2. Begriff der Kenntnisse bzw. Ausbildung und Fähigkeiten
Rz. 176
Die am Markt befindlichen Bedingungswerke arbeiten mit unterschiedlichen Begrifflichkeiten, die jedoch im Grunde den gleichen Erklärungsgehalt haben. Einige Bedingungswerke sehen vor, dass der Verweisungsberuf den Kenntnissen und Fähigkeiten der versicherten Person entsprechen muss. Der Begriff "Kenntnis" spricht das Wissen der versicherten Person an. Unter dem Begriff "Fähigkeiten" sind sowohl Begabungen wie auch solche Eigenschaften, die durch Lernprozesse erworben wurden, zu verstehen. Dies können z.B. organisatorische oder handwerkliche Fähigkeiten und auch körperliche oder geistige Stärken sein. Dabei ist unwichtig, auf welchem Weg der Versicherte seine Kenntnisse und Fähigkeiten erworben hat, wobei es genauso wenig darauf ankommt, ob er diese in seinem zuletzt in gesunden Tagen ausgeübten Beruf einsetzen musste.

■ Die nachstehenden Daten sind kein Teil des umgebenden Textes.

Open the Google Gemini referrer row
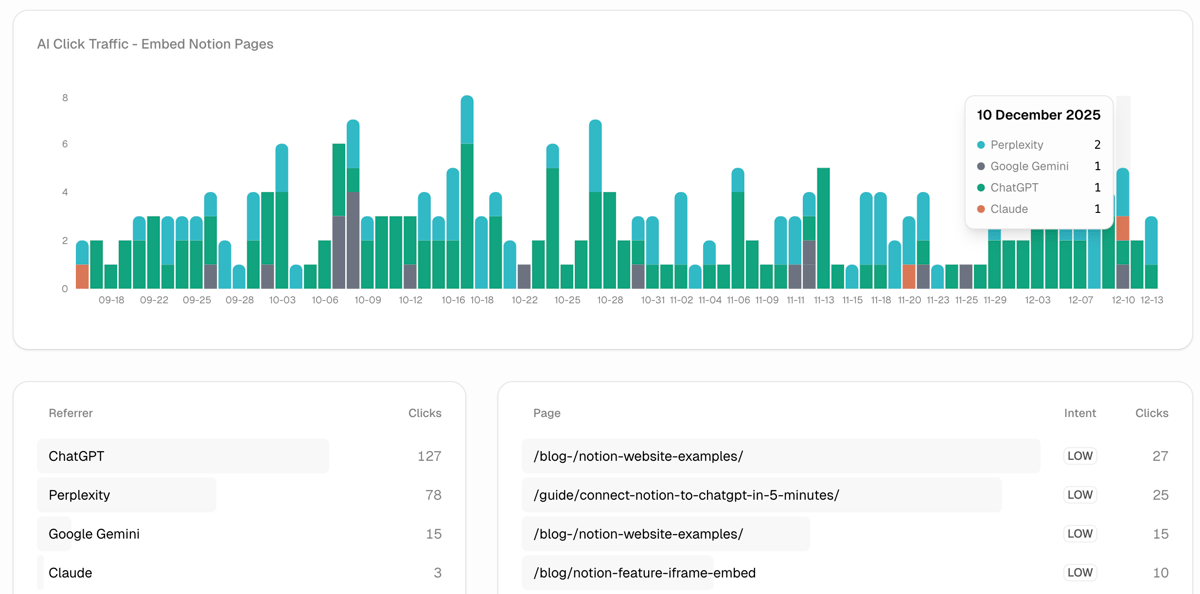Screen dimensions: 1200x594 [95, 534]
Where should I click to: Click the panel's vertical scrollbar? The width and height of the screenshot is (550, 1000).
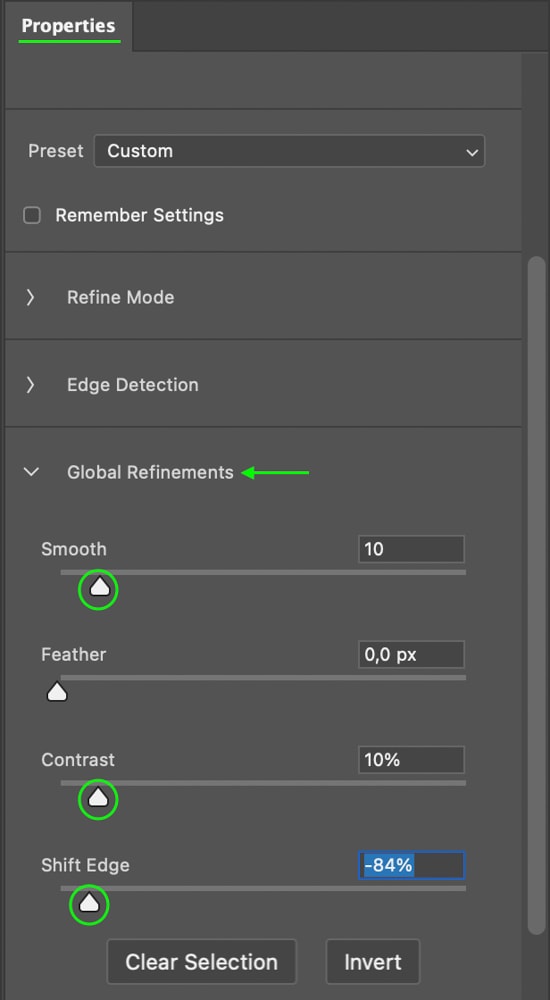pos(537,595)
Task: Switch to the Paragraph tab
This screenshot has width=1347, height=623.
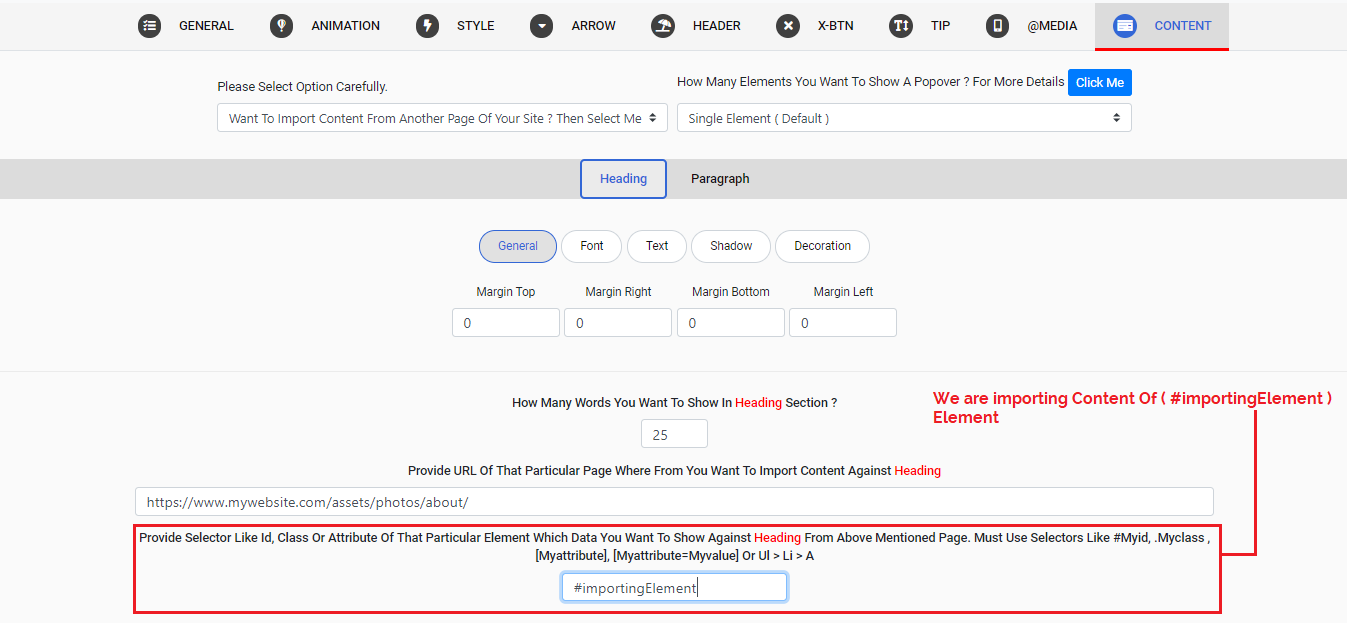Action: [720, 179]
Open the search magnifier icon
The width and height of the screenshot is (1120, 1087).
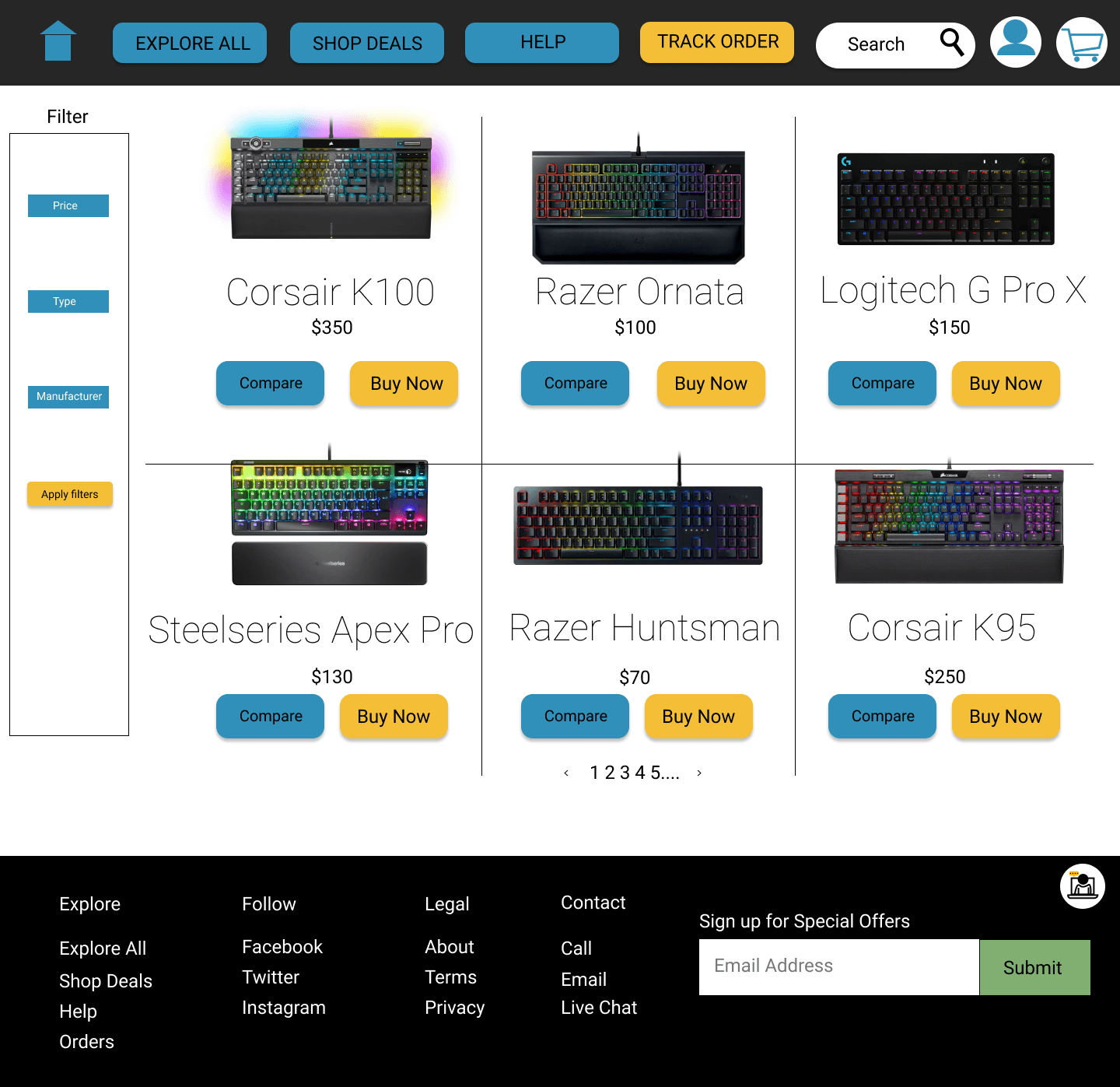click(952, 44)
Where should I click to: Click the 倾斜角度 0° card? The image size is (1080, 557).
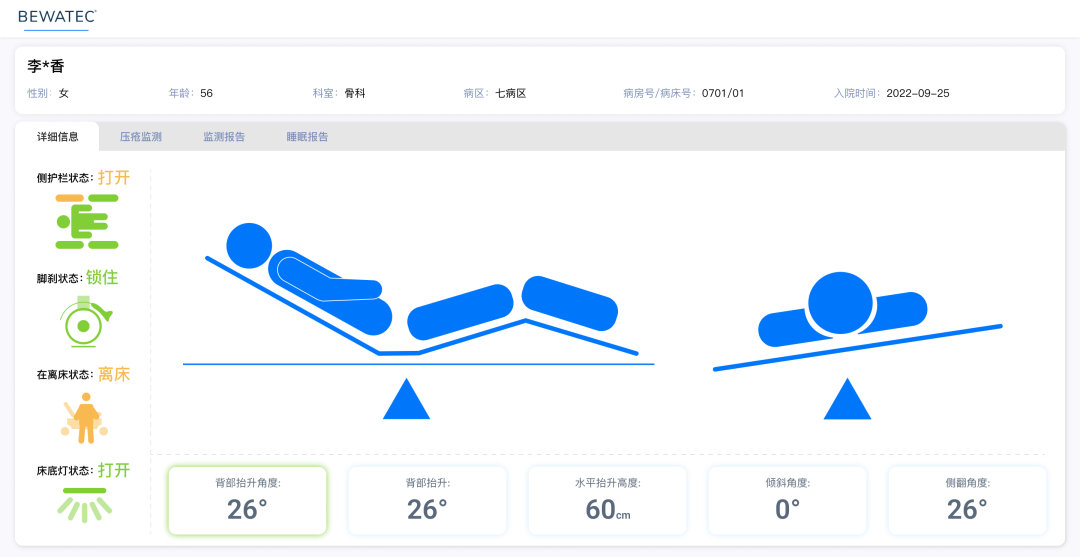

Der Versicherte muss sowohl erforderliche objektive, wie einen bestimmten Schul- oder Ausbildungsabschluss, ein Mindestalter etc., erfüllen, als auch evtl. erforderliche subjektive Voraussetzungen für den Vergleichsberuf mitbringen. Dies können dokumentierte Befähigungen, wie etwa eine bestimme Berufserfahrung, aber auch sog. soft skills sein, etwa "Verkaufsbefähigung", Führungsstärke, Nervenstärke etc. Dies bedeutet nicht, dass derartige Eigenschaften nicht objektivierbar sein könnten. Gibt es z.B. Zeugnisse, in denen bestimmte derartige Beschreibungen enthalten sind, muss sich der Versicherte jedenfalls schlüssig dazu erklären, weshalb er die fragliche Eigenschaft gleichwohl nicht (mehr) besitzt.
Rz. 177
Andere Bedingungswerke stellen nicht auf Kenntnisse und Fähigkeiten, sondern auf Ausbildung und Fähigkeiten der versicherten Person ab. Ein qualitativer Unterschied zwischen den Begriffspaaren "Kenntnisse und Fähigkeiten" und "Ausbildung und Fähigkeiten" besteht nicht. Die Kenntnisse, die jemand hat, werden ihm häufig durch die Ausbildung vermittelt worden sein. Ebenso korrespondieren die Begriffe "Fähigkeiten" und "Erfahrungen" weitgehend, da viele Fähigkeiten auf Erfahrungen basieren.
3. Beurteilungsmaßstab
Rz. 178
Der Maßstab für die Beurteilung der Ausbildung und Erfahrung bzw. der Kenntnisse und Fähigkeiten ist ein objektiv-individueller. Es kommt nicht darauf an, ob die versicherte Person die Kenntnisse und Erfahrungen, die sie besitzt, auch in ihrem letzten Beruf einsetzen musste; es kommt nur darauf an, dass sie überhaupt über diese verfügt – unbeachtlich, auf welchem Wege sie erworben wurden.
Rz. 179
Wenn der Vergleichsberuf der Ausbildung der versicherten Person entsprechen soll, muss er ihr den Zugang zu dem Verweisungsberuf aber grundsätzlich eröffnen. Es kann deshalb niemand auf eine Tätigkeit verwiesen werden, die üblicherweise nur mit einer abgeschlossenen Berufsausbildung ausgeübt wird, die er nicht besitzt. Irrelevant sind demnach Kenntnisse, die der Versicherte wegen seiner geistigen Fähigkeiten noch erwerben könnte. Es sind nur solche Defizite hinzunehmen, ...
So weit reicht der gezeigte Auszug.